◆ **TO DO**: The data below should be duplicated in full, unchanged.

[Opening INPUT RECORDS section]

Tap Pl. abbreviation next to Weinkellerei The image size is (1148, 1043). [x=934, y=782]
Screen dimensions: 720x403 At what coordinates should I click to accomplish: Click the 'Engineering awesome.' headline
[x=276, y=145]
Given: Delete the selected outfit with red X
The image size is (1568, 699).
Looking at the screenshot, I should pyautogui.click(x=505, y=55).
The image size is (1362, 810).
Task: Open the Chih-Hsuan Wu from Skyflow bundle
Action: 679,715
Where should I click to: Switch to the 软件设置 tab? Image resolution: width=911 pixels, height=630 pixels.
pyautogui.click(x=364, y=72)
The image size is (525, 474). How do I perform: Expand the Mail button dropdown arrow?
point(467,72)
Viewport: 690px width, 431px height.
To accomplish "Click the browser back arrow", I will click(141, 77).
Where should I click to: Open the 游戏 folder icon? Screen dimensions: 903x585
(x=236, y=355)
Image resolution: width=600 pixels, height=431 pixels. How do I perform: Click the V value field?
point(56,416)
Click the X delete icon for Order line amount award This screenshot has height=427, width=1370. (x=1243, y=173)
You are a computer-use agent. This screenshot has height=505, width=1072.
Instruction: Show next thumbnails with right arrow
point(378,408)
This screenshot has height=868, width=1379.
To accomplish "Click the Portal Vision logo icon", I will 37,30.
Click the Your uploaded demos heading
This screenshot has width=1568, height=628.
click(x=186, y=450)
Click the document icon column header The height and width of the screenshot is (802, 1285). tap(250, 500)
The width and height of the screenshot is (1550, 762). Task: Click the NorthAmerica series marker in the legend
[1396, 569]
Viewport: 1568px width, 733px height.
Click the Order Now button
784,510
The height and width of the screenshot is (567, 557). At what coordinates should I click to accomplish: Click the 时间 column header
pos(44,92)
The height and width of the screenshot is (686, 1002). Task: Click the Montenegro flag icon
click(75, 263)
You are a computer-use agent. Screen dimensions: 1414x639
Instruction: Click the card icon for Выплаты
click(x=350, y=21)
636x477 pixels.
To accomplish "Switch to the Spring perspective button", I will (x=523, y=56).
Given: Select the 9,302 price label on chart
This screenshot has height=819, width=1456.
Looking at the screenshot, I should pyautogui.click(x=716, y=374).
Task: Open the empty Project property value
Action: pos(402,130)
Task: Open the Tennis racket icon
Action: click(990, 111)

[Closing INPUT RECORDS section]

◆ **EXERCISE SOLUTION**:
Tap Pl. abbreviation next to Weinkellerei The image size is (1148, 1043). [x=934, y=782]
Screen dimensions: 720x403 At what coordinates should I click to accomplish: Click the 'Engineering awesome.' headline
[x=276, y=145]
Given: Delete the selected outfit with red X
The image size is (1568, 699).
Looking at the screenshot, I should pyautogui.click(x=505, y=55).
The image size is (1362, 810).
Task: Open the Chih-Hsuan Wu from Skyflow bundle
Action: 679,715
Where should I click to: Switch to the 软件设置 tab? Image resolution: width=911 pixels, height=630 pixels.
pyautogui.click(x=364, y=72)
The image size is (525, 474). How do I perform: Expand the Mail button dropdown arrow?
point(467,72)
Viewport: 690px width, 431px height.
To accomplish "Click the browser back arrow", I will click(141, 77).
Where should I click to: Open the 游戏 folder icon? Screen dimensions: 903x585
(x=236, y=355)
Image resolution: width=600 pixels, height=431 pixels. How do I perform: Click the V value field?
point(56,416)
Click the X delete icon for Order line amount award This screenshot has height=427, width=1370. (x=1243, y=173)
You are a computer-use agent. This screenshot has height=505, width=1072.
Instruction: Show next thumbnails with right arrow
point(378,408)
This screenshot has height=868, width=1379.
To accomplish "Click the Portal Vision logo icon", I will 37,30.
Click the Your uploaded demos heading
This screenshot has width=1568, height=628.
click(x=186, y=450)
Click the document icon column header The height and width of the screenshot is (802, 1285). tap(250, 500)
The width and height of the screenshot is (1550, 762). Task: Click the NorthAmerica series marker in the legend
[1396, 569]
Viewport: 1568px width, 733px height.
Click the Order Now button
784,510
The height and width of the screenshot is (567, 557). At what coordinates should I click to accomplish: Click the 时间 column header
pos(44,92)
The height and width of the screenshot is (686, 1002). Task: Click the Montenegro flag icon
click(75, 263)
You are a computer-use agent. Screen dimensions: 1414x639
Instruction: Click the card icon for Выплаты
click(x=350, y=21)
636x477 pixels.
To accomplish "Switch to the Spring perspective button", I will (x=523, y=56).
Given: Select the 9,302 price label on chart
This screenshot has height=819, width=1456.
Looking at the screenshot, I should pyautogui.click(x=716, y=374).
Task: Open the empty Project property value
Action: pos(402,130)
Task: Open the Tennis racket icon
Action: click(990, 111)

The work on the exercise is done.